The detective from 221B Baker St. is making a stop on Colorado Boulevard.
On Friday, the Denver Museum of Nature & Science unveiled a temporary exhibit, “The International Exhibition of Sherlock Holmes,” which will run until Jan. 31.
There’s no mystery to the program’s appeal, said Jodi Schoemer, director of exhibits and digital media at the museum.
“Something like Sherlock Holmes has a terrific amount of marketability and popularity,” Schoemer said. “It sounded like it would be great for our guests.”
The exhibit guides ticketholders through a murder mystery fit for a book, steering them towards clues, letting them chat with actors in Victorian garb and teaching them a little bit of science and history along the way.
But high-profile exhibits such as this one often are costly, Schoemer said.
“This is an elaborate exhibition, so it’s quite expensive to lease,” said Schoemer, adding that the museum cannot disclose the cost to rent the exhibit. “We said, ‘Can we bring this in without losing money?’ And we could, so we did.”
Less-expensive exhibits pay for more-expensive ones, Schoemer explained, and sometimes the costliest exhibits can attract the biggest crowds. The museum also checked out how Sherlock Holmes had played at previous museums, including the Pearl Museum in Dallas, before signing it, Schoemer said.
The museum is adding a charge to its standard entry fee. Tickets to Sherlock Holmes cost $24 for adults, $20 for seniors 65 and up, and $18 for kids ages 3 to 18, which includes the price of museum entry. (General admission is $15 for adults, $12 for seniors and $10 for everyone else.)

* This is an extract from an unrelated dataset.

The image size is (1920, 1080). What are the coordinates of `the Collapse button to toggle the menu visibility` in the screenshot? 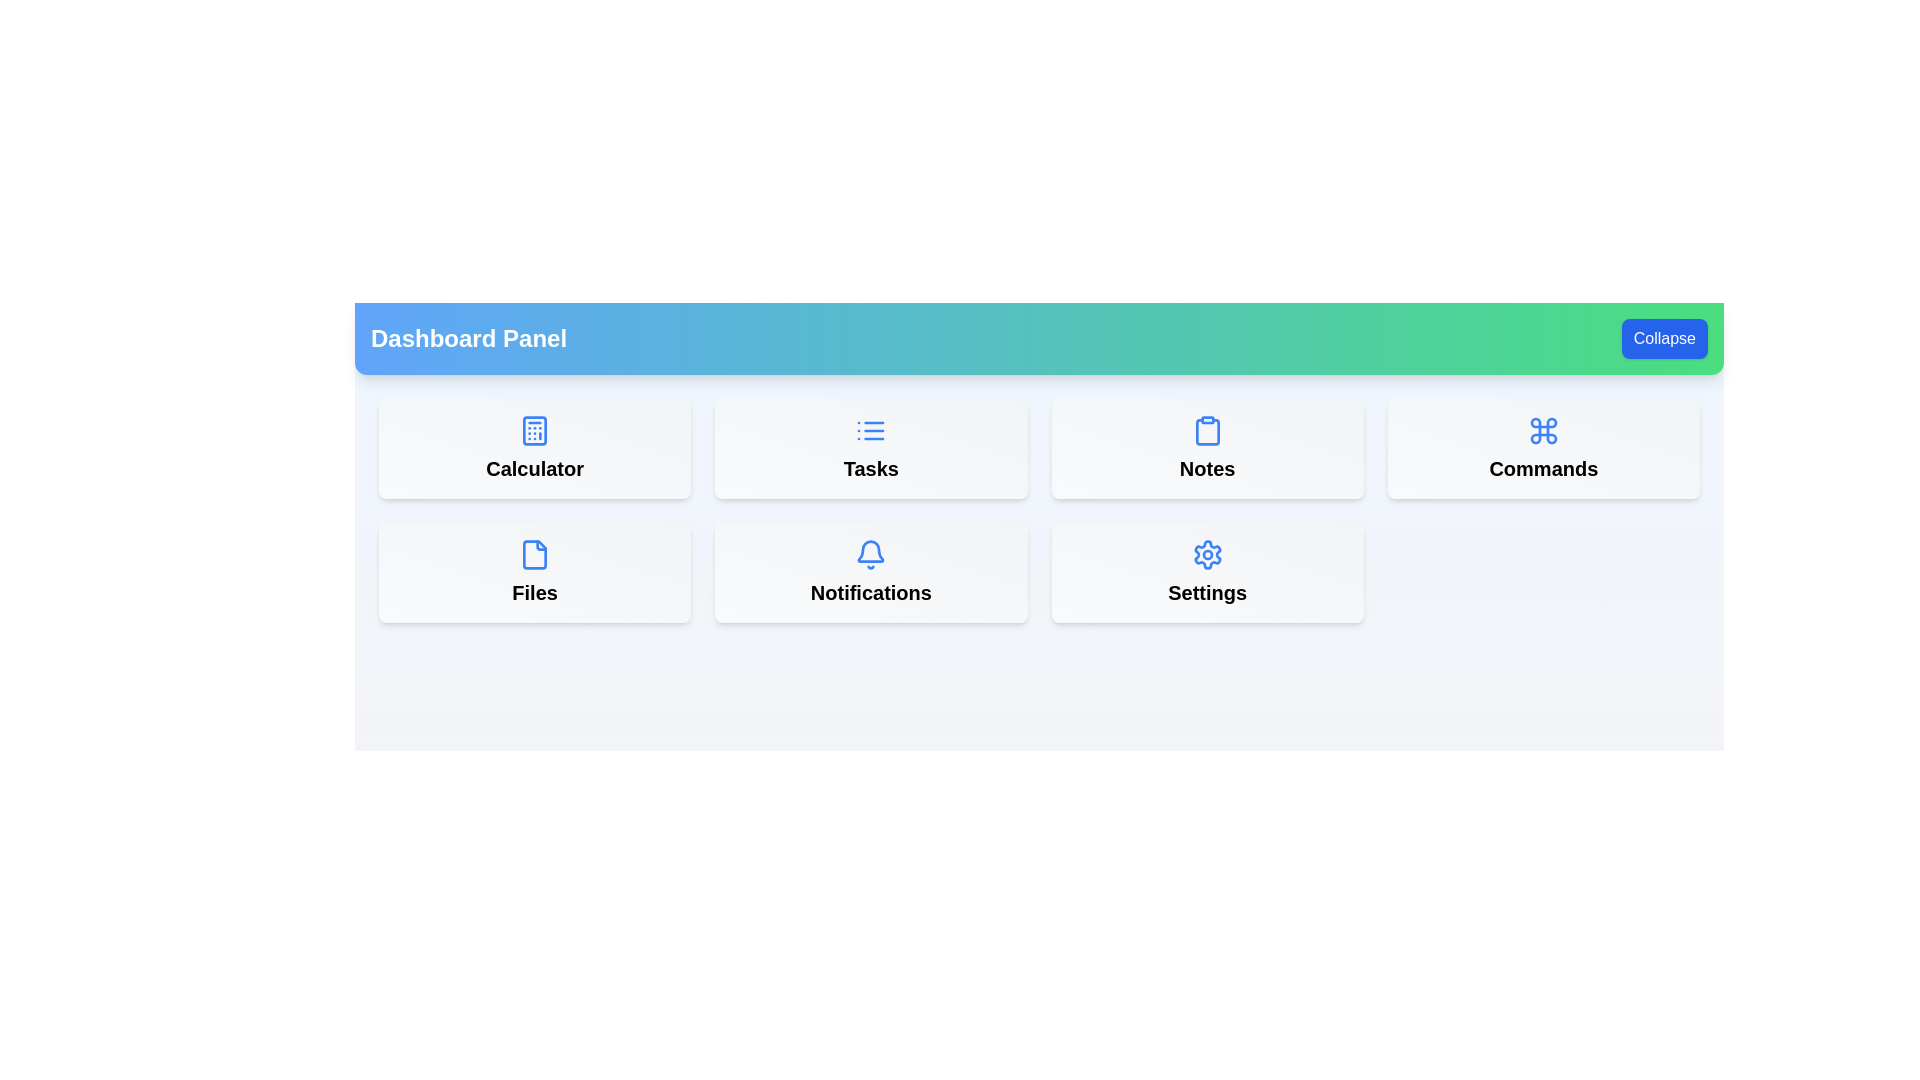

The Denver Museum of Nature and Science is leasing Sherlock Holmes from Exhibits Development Group and Geoffrey M. Curley + Associates. It debuted at the Oregon Museum of Science and Technology in 2013 and will continue traveling internationally through 2017.
Holmes has attracted new fans since films starring Robert Downey Jr. opened in 2009 and 2011, and the BBC’s Sherlock series broadcast between 2010 and 2014.
Different kinds of fans have been coming to the museum recently, too, Schoemer said: more millennials and more people visiting without children. Sherlock Holmes could be part of that trend.
“Families are welcome to come and will enjoy it, but it’s something that will appeal to adults without children as well,” she said.